▸ **Written request**
Reproduce every line of the records below as a numbered list, omitting any blank lines. Leave the pictures out of your answer.

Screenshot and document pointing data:
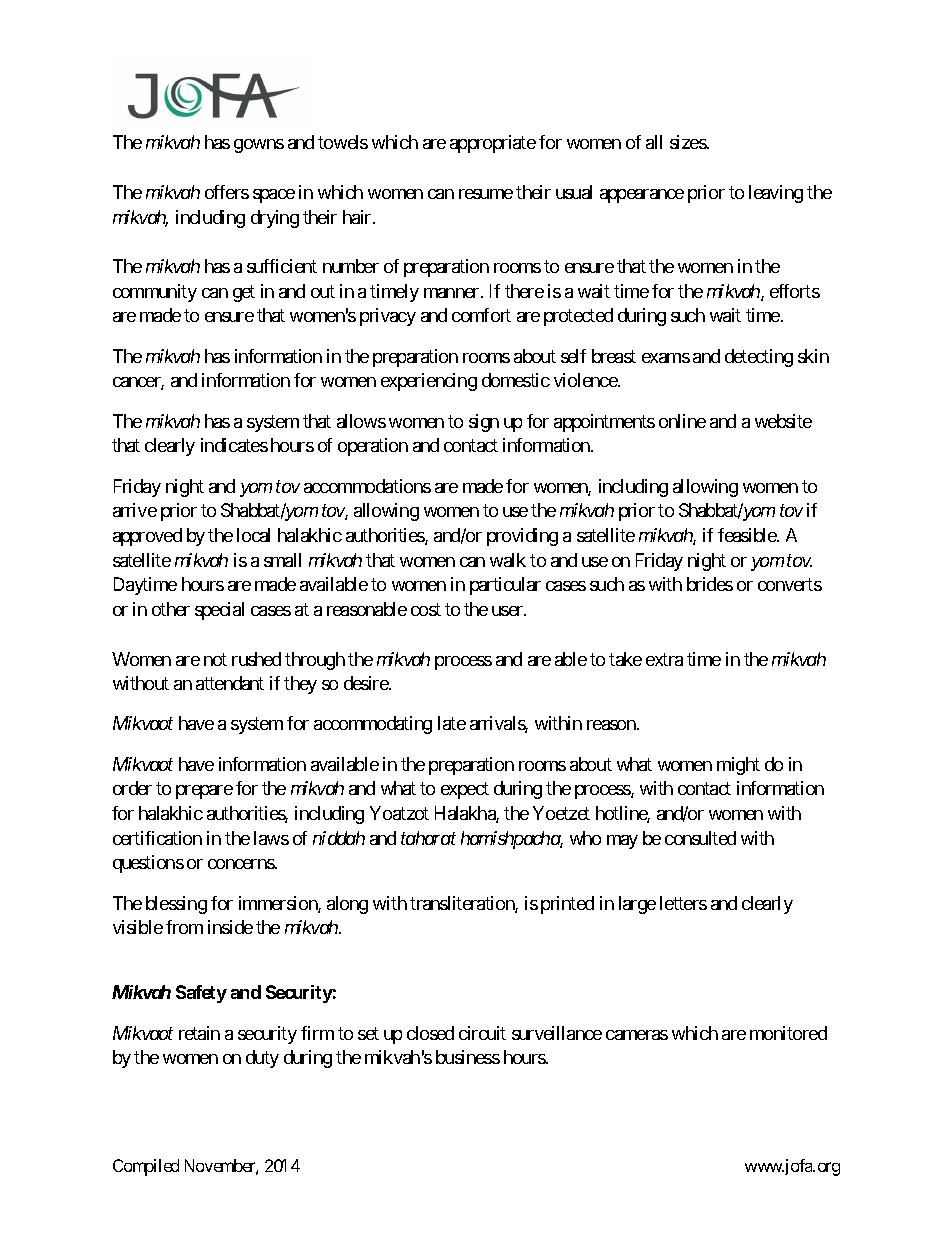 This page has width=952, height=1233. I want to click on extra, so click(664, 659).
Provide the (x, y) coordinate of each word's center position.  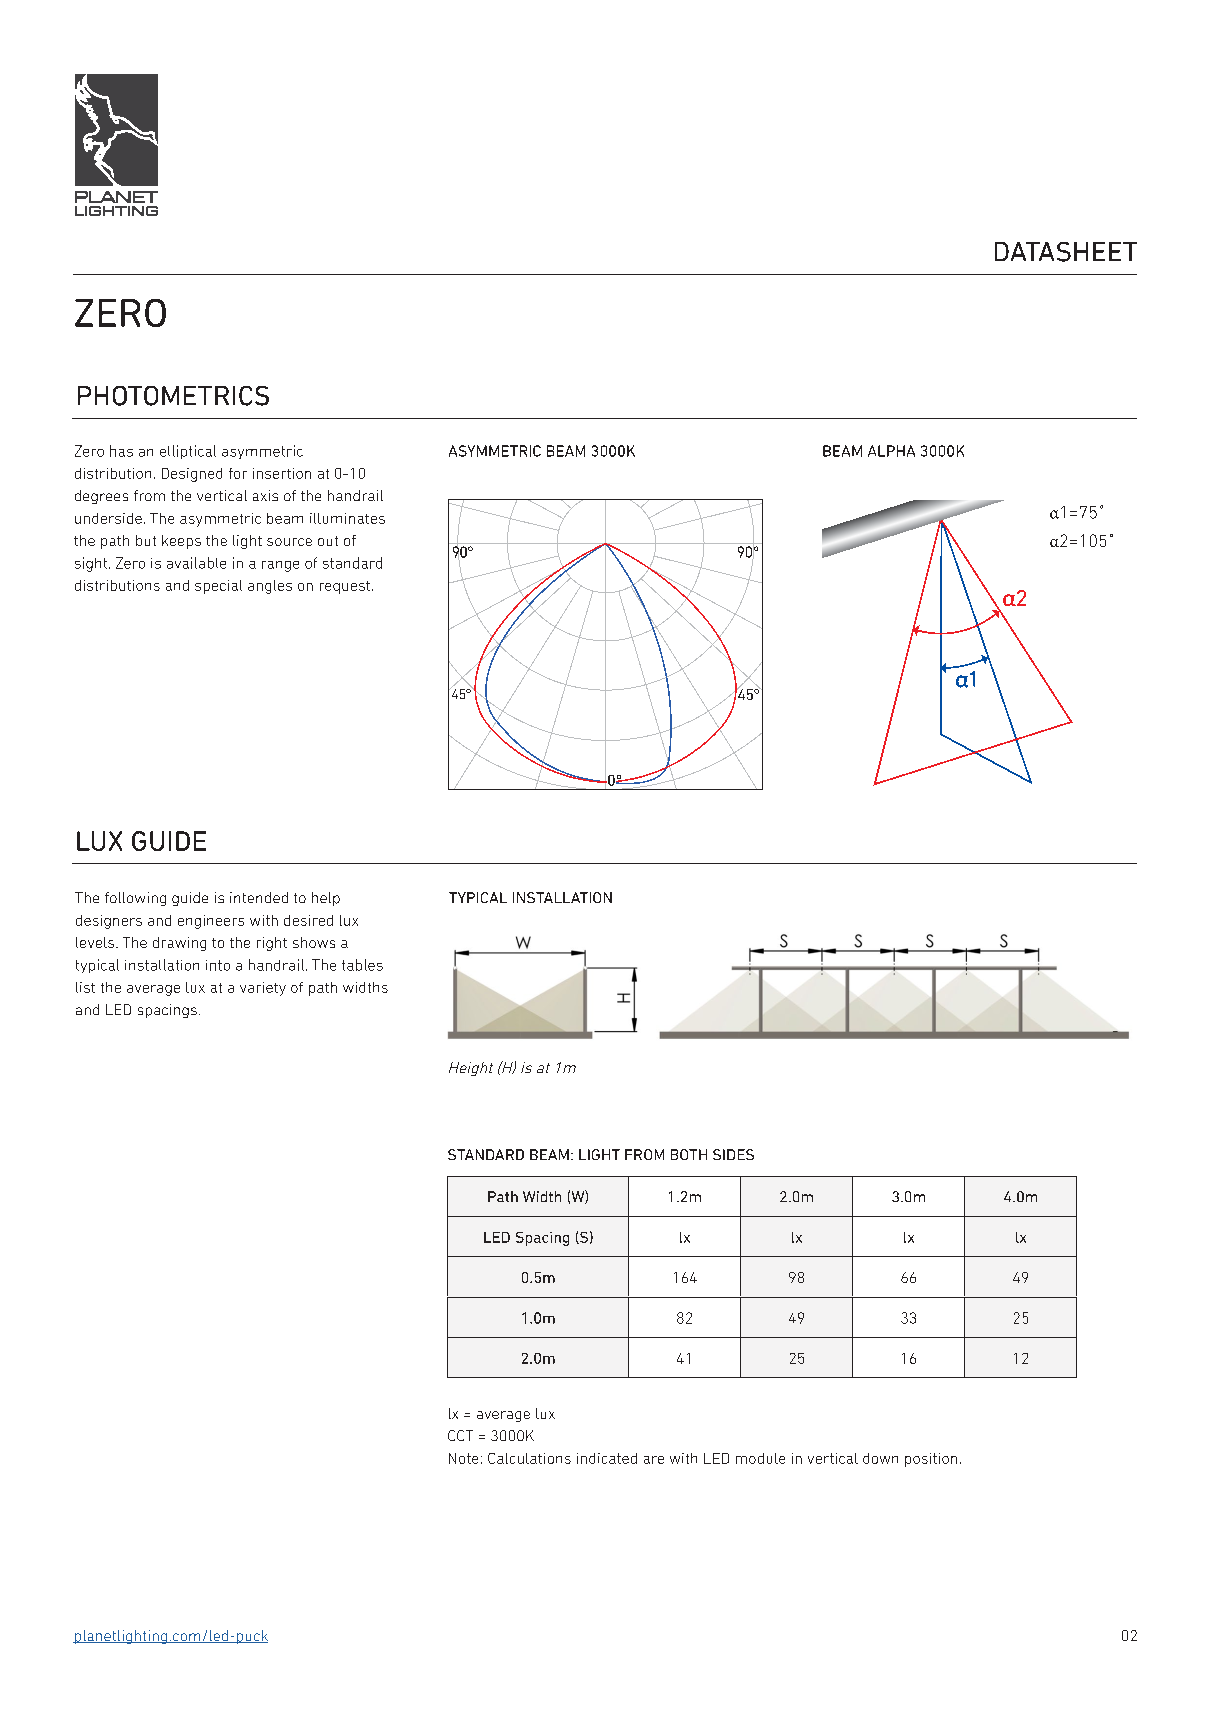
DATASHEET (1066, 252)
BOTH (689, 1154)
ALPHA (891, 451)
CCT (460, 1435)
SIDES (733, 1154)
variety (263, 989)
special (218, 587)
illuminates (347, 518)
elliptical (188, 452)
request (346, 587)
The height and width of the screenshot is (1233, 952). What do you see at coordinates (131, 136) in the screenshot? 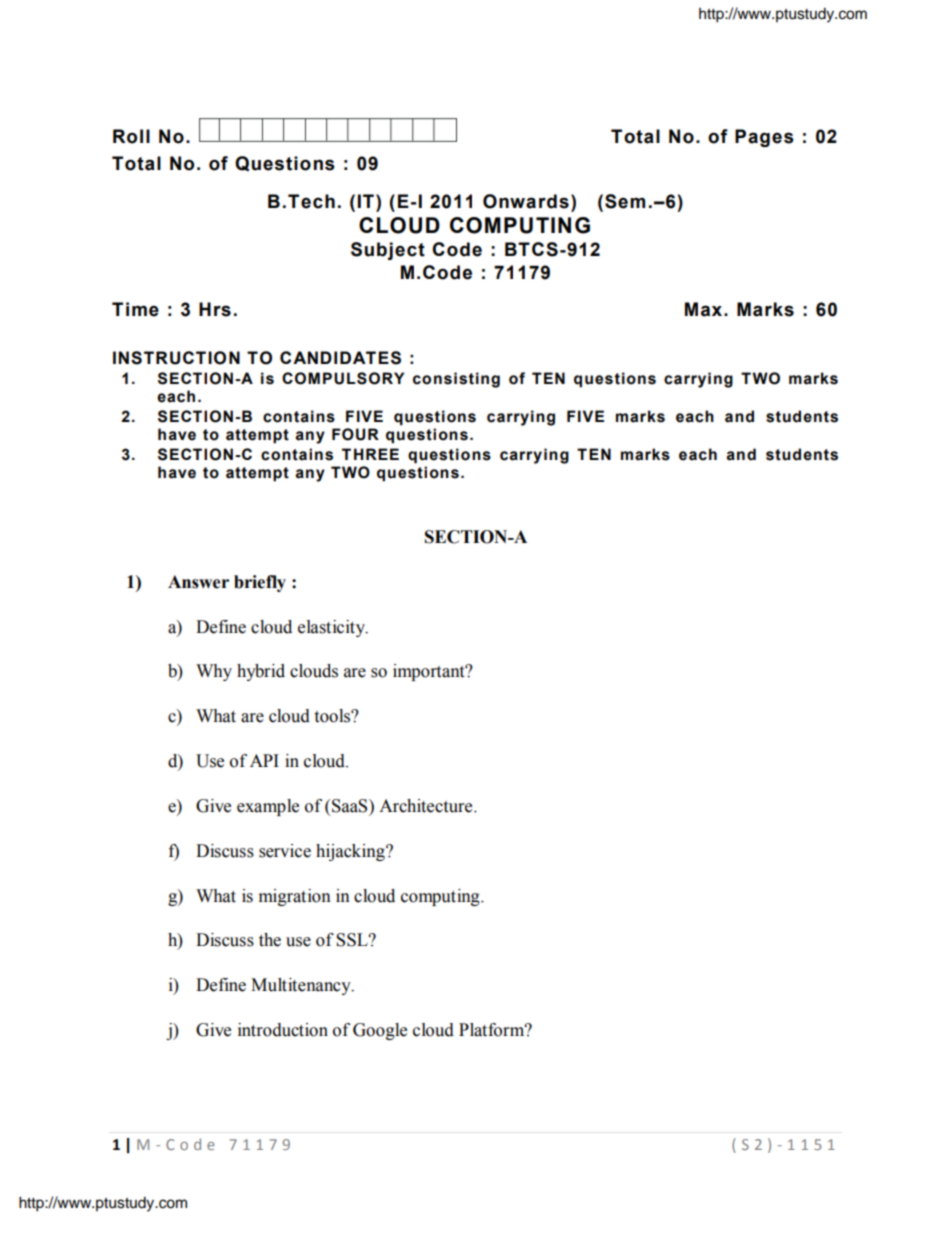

▸ **Completed exercise**
1.  This page has width=952, height=1233. I want to click on extra, so click(664, 659).
2. Provide the (x, y) coordinate of each word's center position.  
3. DATASHEET (1066, 252)
4. BOTH (689, 1154)
5. ALPHA (891, 451)
6. CCT (460, 1435)
7. SIDES (733, 1154)
8. variety (263, 989)
9. special (218, 587)
10. illuminates (347, 518)
11. elliptical (188, 452)
12. request (346, 587)
13. The height and width of the screenshot is (1233, 952). What do you see at coordinates (131, 136) in the screenshot? 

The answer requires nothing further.